Looks like an M-80 went off in a lb. of pastrami
i wish they had a 'baby daddy' section in halmark, like, "hey, i know you didn't want this child and you're doing a horrible job, but here's to making you cry on fathers day"
CONQUERED: Sean from next door. Just wanted to let you know ;)
How many people did you send this to?
So it wasn't until I came that he pointed out the glow in the dark plastic star still stuck to my forehead. Fun times.
I'm driving behind a lime green VW that has "Seniors '10!" shoe polished on the rear window. i haven't even seen her yet, but I do have a boner.
Abreva sucks. I applied it as directed and now it looks like I fed the herpes. They're throwing a party on my bottom lip.
this morning your mother said to me "sorry to have to meet you like this, in my sons bed" later she said "you never know whos gonna be in there. its scary sometimes"

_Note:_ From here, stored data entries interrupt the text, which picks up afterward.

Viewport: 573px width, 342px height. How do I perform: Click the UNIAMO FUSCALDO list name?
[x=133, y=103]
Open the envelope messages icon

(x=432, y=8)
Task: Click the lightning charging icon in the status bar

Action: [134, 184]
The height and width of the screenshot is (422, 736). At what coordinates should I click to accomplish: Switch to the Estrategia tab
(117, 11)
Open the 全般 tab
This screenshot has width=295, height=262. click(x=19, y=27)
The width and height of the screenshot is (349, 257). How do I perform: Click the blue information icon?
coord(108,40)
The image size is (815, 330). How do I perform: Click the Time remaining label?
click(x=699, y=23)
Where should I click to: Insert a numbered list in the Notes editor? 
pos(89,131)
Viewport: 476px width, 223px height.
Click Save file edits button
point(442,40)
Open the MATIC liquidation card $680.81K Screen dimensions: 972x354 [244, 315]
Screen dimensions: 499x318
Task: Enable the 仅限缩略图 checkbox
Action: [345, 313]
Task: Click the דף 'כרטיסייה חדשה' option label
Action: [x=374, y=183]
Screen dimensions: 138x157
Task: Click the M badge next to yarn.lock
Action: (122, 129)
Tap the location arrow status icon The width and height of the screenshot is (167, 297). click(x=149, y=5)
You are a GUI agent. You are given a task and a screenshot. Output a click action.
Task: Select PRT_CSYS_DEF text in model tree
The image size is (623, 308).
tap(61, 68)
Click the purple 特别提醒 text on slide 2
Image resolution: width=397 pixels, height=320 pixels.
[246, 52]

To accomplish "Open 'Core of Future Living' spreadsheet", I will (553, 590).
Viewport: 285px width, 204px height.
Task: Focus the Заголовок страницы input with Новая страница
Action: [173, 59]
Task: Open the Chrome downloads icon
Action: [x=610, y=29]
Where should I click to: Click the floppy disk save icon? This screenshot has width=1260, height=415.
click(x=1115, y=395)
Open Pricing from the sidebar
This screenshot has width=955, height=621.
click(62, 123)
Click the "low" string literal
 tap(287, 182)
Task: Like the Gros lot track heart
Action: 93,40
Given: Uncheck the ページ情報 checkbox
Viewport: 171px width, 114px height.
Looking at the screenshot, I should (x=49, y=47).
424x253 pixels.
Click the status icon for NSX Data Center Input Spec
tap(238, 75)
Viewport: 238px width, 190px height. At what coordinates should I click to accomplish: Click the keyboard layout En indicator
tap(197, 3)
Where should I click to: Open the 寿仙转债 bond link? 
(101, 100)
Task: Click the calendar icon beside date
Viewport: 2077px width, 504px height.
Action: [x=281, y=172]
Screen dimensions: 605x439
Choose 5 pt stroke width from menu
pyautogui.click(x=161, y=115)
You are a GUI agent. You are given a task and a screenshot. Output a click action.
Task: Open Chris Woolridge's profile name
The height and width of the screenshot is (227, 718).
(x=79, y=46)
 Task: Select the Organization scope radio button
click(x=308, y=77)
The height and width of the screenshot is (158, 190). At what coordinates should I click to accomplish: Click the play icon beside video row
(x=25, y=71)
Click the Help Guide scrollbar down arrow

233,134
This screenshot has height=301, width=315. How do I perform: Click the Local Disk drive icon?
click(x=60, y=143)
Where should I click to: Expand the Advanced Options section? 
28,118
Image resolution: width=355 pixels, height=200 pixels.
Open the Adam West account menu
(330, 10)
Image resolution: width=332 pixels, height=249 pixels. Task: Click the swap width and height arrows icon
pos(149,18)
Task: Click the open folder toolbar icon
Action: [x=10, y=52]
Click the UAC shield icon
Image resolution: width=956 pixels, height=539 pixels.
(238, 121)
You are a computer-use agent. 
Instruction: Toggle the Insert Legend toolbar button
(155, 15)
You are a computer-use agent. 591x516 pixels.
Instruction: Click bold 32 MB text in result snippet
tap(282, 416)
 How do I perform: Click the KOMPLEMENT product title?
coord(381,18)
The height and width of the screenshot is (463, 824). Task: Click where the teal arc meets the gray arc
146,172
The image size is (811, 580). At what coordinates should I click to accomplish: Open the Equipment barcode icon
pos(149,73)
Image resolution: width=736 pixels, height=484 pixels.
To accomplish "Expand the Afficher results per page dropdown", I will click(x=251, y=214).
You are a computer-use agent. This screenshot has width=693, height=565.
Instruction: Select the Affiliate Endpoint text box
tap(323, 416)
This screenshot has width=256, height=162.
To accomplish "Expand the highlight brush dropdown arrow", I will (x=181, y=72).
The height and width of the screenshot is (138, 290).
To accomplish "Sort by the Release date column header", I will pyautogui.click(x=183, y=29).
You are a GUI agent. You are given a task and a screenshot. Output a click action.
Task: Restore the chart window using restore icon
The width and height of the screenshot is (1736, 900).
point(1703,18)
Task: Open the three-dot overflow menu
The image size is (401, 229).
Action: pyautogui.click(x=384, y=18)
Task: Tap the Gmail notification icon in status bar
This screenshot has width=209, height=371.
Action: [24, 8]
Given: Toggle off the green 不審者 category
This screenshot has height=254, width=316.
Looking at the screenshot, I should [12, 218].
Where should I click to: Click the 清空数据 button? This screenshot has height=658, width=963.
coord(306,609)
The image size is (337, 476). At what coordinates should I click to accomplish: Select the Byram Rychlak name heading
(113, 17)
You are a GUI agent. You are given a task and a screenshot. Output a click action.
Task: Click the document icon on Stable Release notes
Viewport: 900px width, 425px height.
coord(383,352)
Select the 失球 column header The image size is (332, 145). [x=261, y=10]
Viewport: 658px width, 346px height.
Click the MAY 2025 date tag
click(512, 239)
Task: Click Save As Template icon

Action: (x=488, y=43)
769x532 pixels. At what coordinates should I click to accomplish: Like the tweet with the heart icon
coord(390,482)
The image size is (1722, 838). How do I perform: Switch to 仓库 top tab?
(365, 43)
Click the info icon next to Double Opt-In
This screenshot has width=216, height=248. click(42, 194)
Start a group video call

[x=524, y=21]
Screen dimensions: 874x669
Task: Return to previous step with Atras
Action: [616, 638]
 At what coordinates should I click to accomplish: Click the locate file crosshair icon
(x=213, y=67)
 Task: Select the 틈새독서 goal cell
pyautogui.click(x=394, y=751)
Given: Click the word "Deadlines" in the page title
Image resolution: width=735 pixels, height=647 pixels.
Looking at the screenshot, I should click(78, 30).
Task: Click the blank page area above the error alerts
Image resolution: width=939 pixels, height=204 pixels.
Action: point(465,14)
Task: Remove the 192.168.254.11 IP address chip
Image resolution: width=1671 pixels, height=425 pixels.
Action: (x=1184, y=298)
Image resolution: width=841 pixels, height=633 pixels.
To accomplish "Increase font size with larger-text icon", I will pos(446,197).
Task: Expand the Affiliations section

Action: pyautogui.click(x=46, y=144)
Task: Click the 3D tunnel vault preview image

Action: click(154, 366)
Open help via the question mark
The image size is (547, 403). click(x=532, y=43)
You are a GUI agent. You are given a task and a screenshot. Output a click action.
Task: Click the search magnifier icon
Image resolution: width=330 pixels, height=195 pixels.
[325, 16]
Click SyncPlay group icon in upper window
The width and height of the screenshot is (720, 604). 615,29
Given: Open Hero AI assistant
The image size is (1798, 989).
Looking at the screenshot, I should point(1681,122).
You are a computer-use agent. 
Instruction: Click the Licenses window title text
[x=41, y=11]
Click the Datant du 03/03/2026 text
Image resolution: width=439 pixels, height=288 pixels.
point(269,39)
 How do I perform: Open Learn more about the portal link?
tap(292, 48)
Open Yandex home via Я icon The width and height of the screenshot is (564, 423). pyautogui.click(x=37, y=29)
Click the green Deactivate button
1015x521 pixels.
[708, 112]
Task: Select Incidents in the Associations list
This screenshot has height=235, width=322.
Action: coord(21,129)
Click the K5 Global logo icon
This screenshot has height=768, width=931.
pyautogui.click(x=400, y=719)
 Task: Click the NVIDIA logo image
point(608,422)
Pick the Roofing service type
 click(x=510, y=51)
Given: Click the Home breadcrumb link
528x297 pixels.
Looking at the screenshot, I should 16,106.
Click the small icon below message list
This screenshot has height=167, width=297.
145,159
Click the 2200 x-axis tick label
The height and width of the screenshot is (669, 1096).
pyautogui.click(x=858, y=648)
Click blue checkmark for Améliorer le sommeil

Hooked up with an ex Playgirl model. I feel like the universe just high-fived me for staying sober.
I'm just chillin on the bathroom floor
Haha oh no
The bathroom floor is like my second bedroom on the weekends
he's singing something in russian and knocking over my plants with his dick, get his drunk ass out of my apartment
HE STUCK IT IN THE FISHBOWL WTF
How drunk is she?
She's trying to French braid the dogs hair, there's no stopping her
If someone made a breakfast cereal that was a cross between lucky charms and fruity pebbles and called it unicorn power with a huge fucking rainbow and a unicorn standing in a pot of gold on the box, they would be rich. Not only monetarily but spiritually as well...
It's 4/20 and I spent the morning in the gym and am working later tonight. I don't even have any weed. Why am I adult-ing again?
The fact that u had sex with a Disney prince blows my mind, you're my hero.
I told him I lived in the apartment beside his brother and he said "oh, you're the girl that watches really loud porn!"